Colo. trial to see if Trump eligible to be president
Lawsuit alleges he participated in insurrection
Something the nation has never seen before began playing out in a Denver courtroom Monday morning: A trial to determine whether a major party’s likely presidential nominee is eligible to be president at all.
The lawsuit, filed in September by six Colorado voters with the help of a watchdog group, Citizens for Responsibility and Ethics in Washington, argues that former president Donald Trump is ineligible to hold office again under Section 3 of the 14th Amendment. That section disqualifies anyone who “engaged in insurrection or rebellion” against the Constitution after having taken an oath to support it.
The plaintiffs say Trump’s efforts to overturn the 2020 election — namely his actions before and while his supporters stormed the Capitol on Jan. 6, 2021, to try to stop the certification of Joe Biden’s victory — meet the disqualification criteria.
Sarah B. Wallace, the state district court judge presiding over the case, rejected multiple requests from Trump and from the Colorado Republican State Central Committee in recent weeks to dismiss the case without a trial. Wallace also rejected a call for her to recuse herself because she had donated to an organization that opposes Republican candidates in Colorado — a donation that Trump’s presidential campaign was fervently highlighting. She said she had not formed any opinion on the legal issues in the case.
In an opening statement
Monday, Eric Olson, a lawyer for the plaintiffs, said his team would argue that Jan. 6 was “an insurrection against the Constitution” and that Trump engaged in that insurrection.
Olson ran through the familiar account of Trump’s speech to his supporters on the morning of Jan. 6 and the storming of the Capitol that followed. He reminded the court that Trump did not call off the mob for hours. “We are here because Trump claims, after all that, he has the right to be president again,” he said. “But our Constitution, our shared charter of our nation, says he cannot do so.”
A lawyer for Trump, Scott Gessler, said his team would argue that “engaging” in an insurrection required more than “mere incitement through words.” He said Trump had never called for violence and had urged his supporters to act “peacefully and patriotically” — words that had been noted preemptively by Olson. Olson said that using the phrase once did not outweigh the balance of a speech that repeatedly called on people to “fight.”
On Trump’s side, Gessler argued it would be “antidemocratic” to deny him the ability to run and unprecedented for a court to deem a presidential candidate ineligible under the 14th Amendment.

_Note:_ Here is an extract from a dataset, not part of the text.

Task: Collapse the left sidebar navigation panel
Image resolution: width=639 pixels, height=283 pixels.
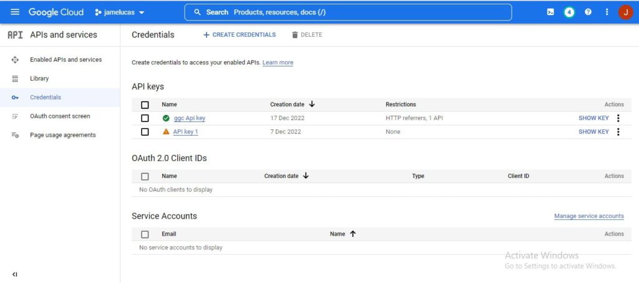Action: click(15, 274)
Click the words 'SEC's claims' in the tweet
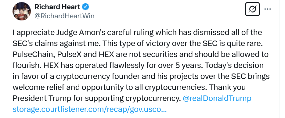 pyautogui.click(x=35, y=43)
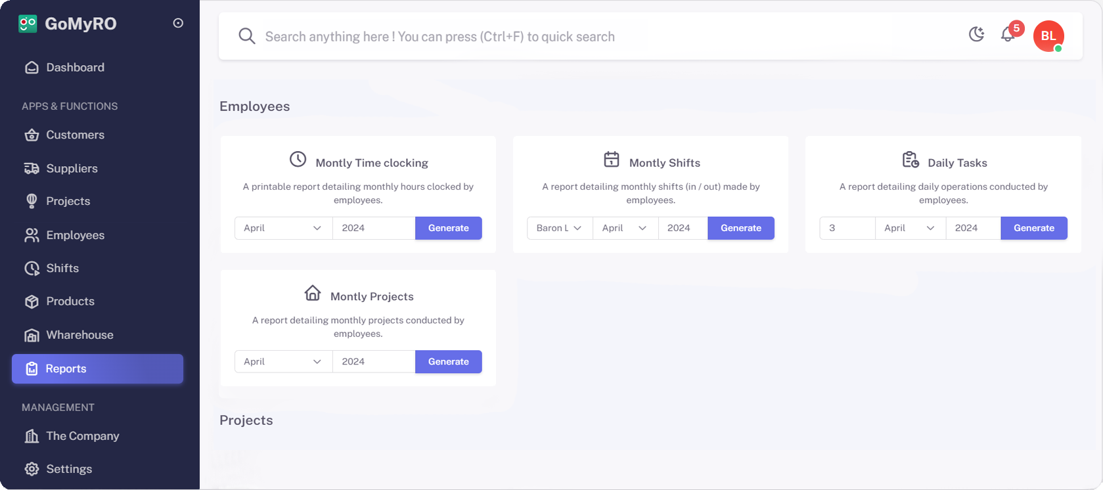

Wallace has laid out nine topics to be addressed at the trial, which is scheduled to last all week. They include whether Section 3 of the 14th Amendment applies to presidents; what “engaged” and “insurrection” mean under that section; whether Trump’s actions fit those definitions; and whether the amendment is “self-executing” — in other words, whether it can be applied without specific action by Congress identifying whom to apply it to.